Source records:

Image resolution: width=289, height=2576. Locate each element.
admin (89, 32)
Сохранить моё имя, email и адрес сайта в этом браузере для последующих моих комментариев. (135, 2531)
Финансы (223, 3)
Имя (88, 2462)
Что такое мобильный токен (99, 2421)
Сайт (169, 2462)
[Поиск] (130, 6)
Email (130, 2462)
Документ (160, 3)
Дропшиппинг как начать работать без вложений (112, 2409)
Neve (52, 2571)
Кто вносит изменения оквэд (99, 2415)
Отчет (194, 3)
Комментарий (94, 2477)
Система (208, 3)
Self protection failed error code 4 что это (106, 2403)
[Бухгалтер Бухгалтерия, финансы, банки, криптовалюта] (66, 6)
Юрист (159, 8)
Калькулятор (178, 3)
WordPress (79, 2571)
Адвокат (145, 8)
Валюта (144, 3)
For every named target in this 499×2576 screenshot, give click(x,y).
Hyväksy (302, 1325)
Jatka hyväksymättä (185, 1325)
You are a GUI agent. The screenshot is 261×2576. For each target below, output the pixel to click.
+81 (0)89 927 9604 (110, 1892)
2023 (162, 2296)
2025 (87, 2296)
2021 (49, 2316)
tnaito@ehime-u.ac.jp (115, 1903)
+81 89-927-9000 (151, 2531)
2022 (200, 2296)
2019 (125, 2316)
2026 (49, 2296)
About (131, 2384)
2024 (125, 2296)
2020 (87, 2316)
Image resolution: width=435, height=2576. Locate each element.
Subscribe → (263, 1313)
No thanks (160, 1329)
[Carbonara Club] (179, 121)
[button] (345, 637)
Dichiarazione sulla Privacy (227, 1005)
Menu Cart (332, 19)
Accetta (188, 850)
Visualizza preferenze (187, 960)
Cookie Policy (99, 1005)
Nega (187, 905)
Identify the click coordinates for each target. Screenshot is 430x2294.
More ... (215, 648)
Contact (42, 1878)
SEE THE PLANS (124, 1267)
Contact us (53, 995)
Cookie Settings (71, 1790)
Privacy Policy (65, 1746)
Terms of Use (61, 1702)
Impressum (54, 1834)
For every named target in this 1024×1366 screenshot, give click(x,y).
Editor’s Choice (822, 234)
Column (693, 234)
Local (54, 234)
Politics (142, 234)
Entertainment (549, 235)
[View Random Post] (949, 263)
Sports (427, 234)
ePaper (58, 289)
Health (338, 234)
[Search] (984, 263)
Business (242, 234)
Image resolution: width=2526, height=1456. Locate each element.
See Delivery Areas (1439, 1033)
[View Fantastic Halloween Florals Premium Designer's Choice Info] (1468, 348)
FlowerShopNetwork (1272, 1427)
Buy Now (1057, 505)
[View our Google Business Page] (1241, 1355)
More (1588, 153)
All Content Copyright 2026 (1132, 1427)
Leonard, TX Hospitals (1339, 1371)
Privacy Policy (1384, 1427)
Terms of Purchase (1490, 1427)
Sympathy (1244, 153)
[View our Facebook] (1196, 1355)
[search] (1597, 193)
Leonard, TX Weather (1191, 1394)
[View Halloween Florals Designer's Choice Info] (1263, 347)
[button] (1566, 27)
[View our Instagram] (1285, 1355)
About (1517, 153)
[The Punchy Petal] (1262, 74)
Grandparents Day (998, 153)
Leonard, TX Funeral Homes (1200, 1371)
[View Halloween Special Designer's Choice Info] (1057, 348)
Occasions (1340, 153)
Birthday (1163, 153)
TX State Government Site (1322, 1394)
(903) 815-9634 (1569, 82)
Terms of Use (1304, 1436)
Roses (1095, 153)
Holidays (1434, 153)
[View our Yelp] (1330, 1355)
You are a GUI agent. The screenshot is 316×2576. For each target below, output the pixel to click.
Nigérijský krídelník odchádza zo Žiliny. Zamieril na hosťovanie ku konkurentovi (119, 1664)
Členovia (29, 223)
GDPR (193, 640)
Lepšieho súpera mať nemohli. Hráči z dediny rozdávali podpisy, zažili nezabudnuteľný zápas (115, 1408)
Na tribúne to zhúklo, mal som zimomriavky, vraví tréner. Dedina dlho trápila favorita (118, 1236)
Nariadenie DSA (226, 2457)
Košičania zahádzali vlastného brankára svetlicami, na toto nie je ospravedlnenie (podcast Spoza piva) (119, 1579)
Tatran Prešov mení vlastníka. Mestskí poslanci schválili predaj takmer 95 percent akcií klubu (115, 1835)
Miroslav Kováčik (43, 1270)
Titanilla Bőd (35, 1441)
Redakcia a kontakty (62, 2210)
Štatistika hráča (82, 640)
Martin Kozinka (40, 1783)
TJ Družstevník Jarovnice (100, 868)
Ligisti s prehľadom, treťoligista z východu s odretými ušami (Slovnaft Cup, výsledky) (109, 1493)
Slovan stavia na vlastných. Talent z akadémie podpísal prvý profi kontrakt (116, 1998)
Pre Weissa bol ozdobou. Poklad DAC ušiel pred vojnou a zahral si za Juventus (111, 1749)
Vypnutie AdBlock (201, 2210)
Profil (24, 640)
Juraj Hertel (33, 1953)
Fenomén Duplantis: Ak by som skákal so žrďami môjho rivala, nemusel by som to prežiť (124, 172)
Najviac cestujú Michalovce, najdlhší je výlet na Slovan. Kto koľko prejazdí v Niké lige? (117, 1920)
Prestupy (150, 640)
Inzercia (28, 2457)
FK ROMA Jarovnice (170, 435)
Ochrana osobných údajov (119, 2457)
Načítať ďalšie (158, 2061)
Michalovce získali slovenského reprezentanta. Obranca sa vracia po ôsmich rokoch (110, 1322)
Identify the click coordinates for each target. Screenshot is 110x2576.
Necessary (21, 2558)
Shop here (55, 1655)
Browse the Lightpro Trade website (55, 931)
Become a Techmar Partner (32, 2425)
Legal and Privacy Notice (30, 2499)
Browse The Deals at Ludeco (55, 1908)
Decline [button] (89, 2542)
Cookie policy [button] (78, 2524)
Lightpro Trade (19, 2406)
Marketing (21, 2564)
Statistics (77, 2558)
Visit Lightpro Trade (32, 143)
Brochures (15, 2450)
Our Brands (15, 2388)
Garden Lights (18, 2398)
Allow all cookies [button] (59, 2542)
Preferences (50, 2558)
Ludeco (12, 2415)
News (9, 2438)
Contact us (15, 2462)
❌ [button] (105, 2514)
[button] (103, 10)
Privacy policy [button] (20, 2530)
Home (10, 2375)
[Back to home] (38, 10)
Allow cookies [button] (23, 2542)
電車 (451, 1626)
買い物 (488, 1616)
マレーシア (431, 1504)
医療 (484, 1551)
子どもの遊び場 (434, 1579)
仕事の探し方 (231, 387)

*Problem statement:* All that is wanted is a faithful reproduction of the line above with "2024 (125, 2296)", the line with "See Delivery Areas (1439, 1033)", and every line in between.

*Reply:*
2024 (125, 2296)
2020 (87, 2316)
Image resolution: width=435, height=2576. Locate each element.
Subscribe → (263, 1313)
No thanks (160, 1329)
[Carbonara Club] (179, 121)
[button] (345, 637)
Dichiarazione sulla Privacy (227, 1005)
Menu Cart (332, 19)
Accetta (188, 850)
Visualizza preferenze (187, 960)
Cookie Policy (99, 1005)
Nega (187, 905)
Identify the click coordinates for each target. Screenshot is 430x2294.
More ... (215, 648)
Contact (42, 1878)
SEE THE PLANS (124, 1267)
Contact us (53, 995)
Cookie Settings (71, 1790)
Privacy Policy (65, 1746)
Terms of Use (61, 1702)
Impressum (54, 1834)
For every named target in this 1024×1366 screenshot, give click(x,y).
Editor’s Choice (822, 234)
Column (693, 234)
Local (54, 234)
Politics (142, 234)
Entertainment (549, 235)
[View Random Post] (949, 263)
Sports (427, 234)
ePaper (58, 289)
Health (338, 234)
[Search] (984, 263)
Business (242, 234)
Image resolution: width=2526, height=1456. Locate each element.
See Delivery Areas (1439, 1033)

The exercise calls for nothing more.